COMMISSIONS CREDIT LINE
The Phillips Collection’s Centennial Artist Commissions are supported generously by the DC Commission on the Arts and Humanities, the Frauke de Looper Trust, and the Sherman Fairchild Foundation.
IMAGES
From left to right: Wesley Clark, Photo by Jati Lindsay; Nekisha Durrett, Photo by Farrah Skeiky; Victor Ekpuk, Photo by the artist.
High resolution images of the artists available upon request. Images of the installations will be shared upon completion of the projects.

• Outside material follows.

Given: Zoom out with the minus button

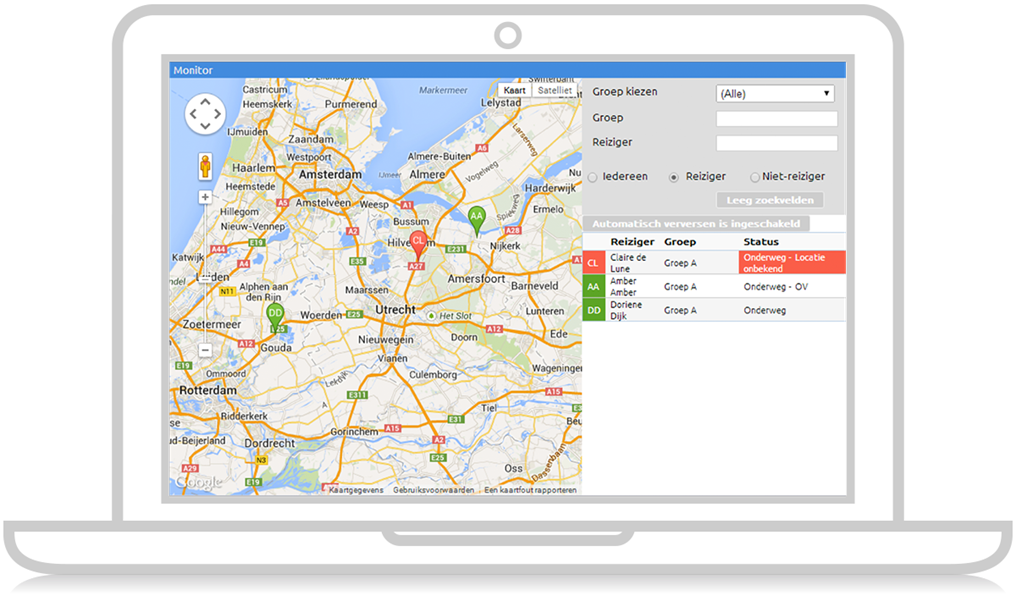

ABOUT THE PHILLIPS COLLECTION
The Phillips Collection, America’s first museum of modern art, was founded in 1921. The museum houses one of the world’s most celebrated Impressionist and American modern art collections, and continues to grow its collection with important contemporary voices. Its distinctive building combines extensive new galleries with the former home of its founder, Duncan Phillips. The Phillips’s impact spreads nationally and internationally through its diverse and experimental special exhibitions and events, including its award-winning education programs for educators, students, and adults; renowned Phillips Music series; and dynamic art and wellness and Phillips after 5 events. The museum contributes to global dialogues with events like Conversations with Artists and Artists of Conscience. The Phillips Collection values its community partnerships with the University of Maryland—the museum’s nexus for scholarly exchange and interdisciplinary collaborations—and THEARC—the museum’s satellite campus in Southeast DC. The Phillips Collection is a private, non-government museum, supported primarily by donations.